# [Requirement A]
Please reproduce the Ben Kinney profile word for word, from "In 2013, NVNTD" up to and including "billion dollars valuation.".
# [Requirement B]
Render this sentence from the Ben Kinney profile in Spanish: "He was the top ranked agent in Washington state in transactional volume from 2012 to 2021."

- Occupations: Entrepreneur Professional speaker Author Executive Real estate agent

= Ben Kinney =

American businessman (born 1978)

Ben Kinney is an entrepreneur, professional speaker, author, real estate agent, brokerage owner, and co-founder of PLACE, Inc. that started in Bellingham, Washington and now operates across the U.S., Canada, and the U.K .

He is listed in The Wall Street Journal and REAL Trends' top 1,000 agents from 2011 to 2022. He was the top ranked agent in Washington state in transactional volume from 2012 to 2021.

Kinney is the founder of Ben Kinney Companies commonly referred to as "BKCO" which owns and operates the sales divisions, brokerages, training companies, and the technology firms including NVNTD, Blueroof360, Activerain, Automabots, Brivity, and Blossor.

In 2013, NVNTD purchased Big Fresh Media and Tech Help. In 2015 BKCO purchased KWKLY and Activerain from the Zillow Group. In 2017 BKCO acquired the Salt Lake City technology company Blueroof360 and in August, 2017 they also acquired the San Diego–based AI company, Automabots.

In 2019, Kinney along with Chris Suarez, co-founded the real estate technology platform, Place. In 2021 Goldman Sachs along with 3L invested 100 million dollars into PLACE at over one billion dollars valuation.

# [Data shown]
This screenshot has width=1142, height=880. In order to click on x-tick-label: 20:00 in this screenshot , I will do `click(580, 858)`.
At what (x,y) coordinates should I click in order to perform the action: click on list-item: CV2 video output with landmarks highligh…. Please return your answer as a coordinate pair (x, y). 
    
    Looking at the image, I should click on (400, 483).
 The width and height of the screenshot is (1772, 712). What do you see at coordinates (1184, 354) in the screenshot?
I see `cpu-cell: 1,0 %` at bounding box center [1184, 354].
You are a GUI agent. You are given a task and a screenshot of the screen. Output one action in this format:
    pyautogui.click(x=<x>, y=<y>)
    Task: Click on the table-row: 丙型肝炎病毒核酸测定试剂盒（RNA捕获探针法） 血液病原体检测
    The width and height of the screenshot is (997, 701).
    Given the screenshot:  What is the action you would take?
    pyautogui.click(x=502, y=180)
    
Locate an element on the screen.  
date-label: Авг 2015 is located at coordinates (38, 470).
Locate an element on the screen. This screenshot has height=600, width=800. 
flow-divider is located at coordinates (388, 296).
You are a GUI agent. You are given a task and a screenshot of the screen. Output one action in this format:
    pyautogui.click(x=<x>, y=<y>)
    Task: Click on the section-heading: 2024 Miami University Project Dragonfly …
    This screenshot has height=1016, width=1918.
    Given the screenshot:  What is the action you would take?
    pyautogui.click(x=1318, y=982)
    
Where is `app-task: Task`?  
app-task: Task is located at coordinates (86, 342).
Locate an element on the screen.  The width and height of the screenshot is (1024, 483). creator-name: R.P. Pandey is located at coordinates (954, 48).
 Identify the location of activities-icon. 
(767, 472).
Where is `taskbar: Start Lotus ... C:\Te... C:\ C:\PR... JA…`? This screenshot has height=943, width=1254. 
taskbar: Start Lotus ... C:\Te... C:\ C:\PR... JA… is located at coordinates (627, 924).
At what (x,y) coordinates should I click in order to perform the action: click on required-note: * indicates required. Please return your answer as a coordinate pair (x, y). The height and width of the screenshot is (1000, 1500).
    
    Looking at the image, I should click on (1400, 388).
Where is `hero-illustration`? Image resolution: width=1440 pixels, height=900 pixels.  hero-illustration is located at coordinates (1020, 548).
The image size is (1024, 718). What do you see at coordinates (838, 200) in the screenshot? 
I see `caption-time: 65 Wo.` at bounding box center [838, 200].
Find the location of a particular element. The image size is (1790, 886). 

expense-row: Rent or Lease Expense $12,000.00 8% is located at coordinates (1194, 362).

# [Exercise answer A]
In 2013, NVNTD purchased Big Fresh Media and Tech Help. In 2015 BKCO purchased KWKLY and Activerain from the Zillow Group. In 2017 BKCO acquired the Salt Lake City technology company Blueroof360 and in August, 2017 they also acquired the San Diego–based AI company, Automabots.

In 2019, Kinney along with Chris Suarez, co-founded the real estate technology platform, Place. In 2021 Goldman Sachs along with 3L invested 100 million dollars into PLACE at over one billion dollars valuation.

# [Exercise answer B]
Fue el agente mejor clasificado del estado de Washington en volumen de transacciones de 2012 a 2021.